* **Problem requirements**
Reproduce the lines below word for word, leaving out the pictures.

■ ■ ■ ■ ■

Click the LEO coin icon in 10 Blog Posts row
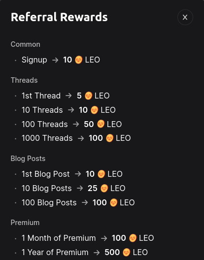This screenshot has height=260, width=204. 104,188
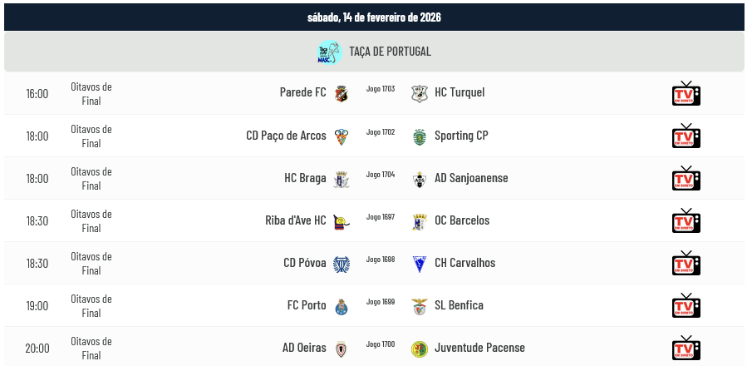747x366 pixels.
Task: Open CD Paço de Arcos team page
Action: (286, 136)
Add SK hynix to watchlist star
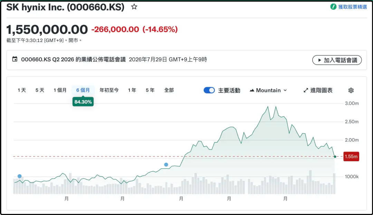373x215 pixels. click(x=134, y=7)
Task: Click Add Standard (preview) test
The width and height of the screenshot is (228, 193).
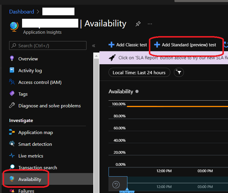Action: [185, 45]
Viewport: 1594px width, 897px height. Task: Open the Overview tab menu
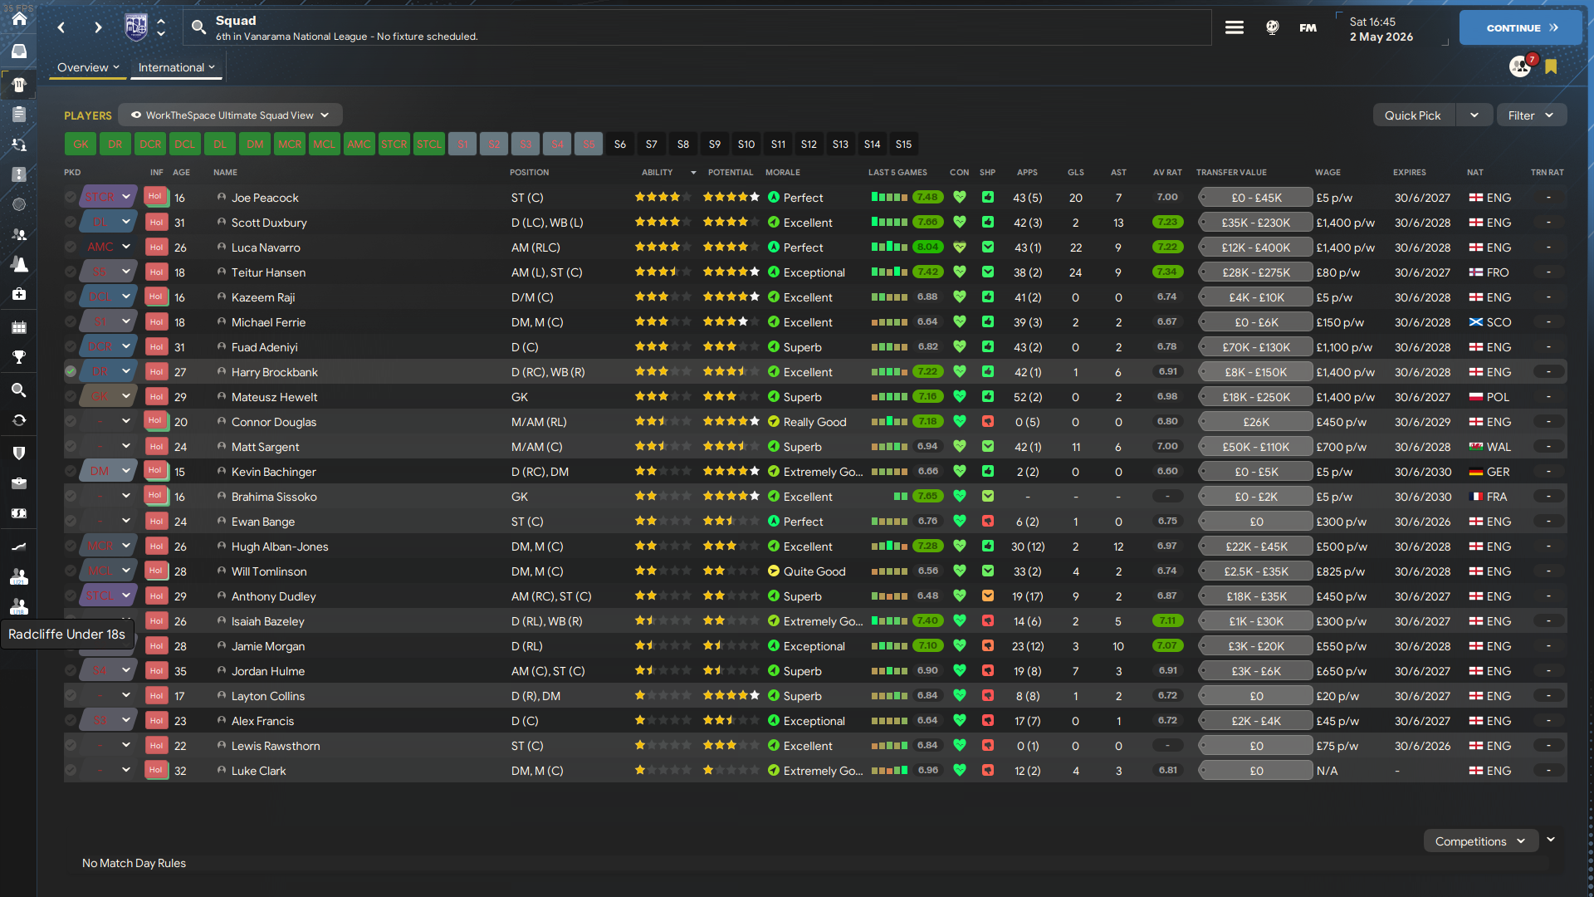point(88,67)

■ ■ ■ ■ ■

* **Full solution**
Click the LEO coin icon in 10 Blog Posts row
This screenshot has height=260, width=204. 104,188
747x366 pixels.
Task: Open CD Paço de Arcos team page
Action: (286, 136)
Add SK hynix to watchlist star
373x215 pixels. click(x=134, y=7)
Task: Click Add Standard (preview) test
The width and height of the screenshot is (228, 193).
Action: [185, 45]
Viewport: 1594px width, 897px height. Task: Open the Overview tab menu
point(88,67)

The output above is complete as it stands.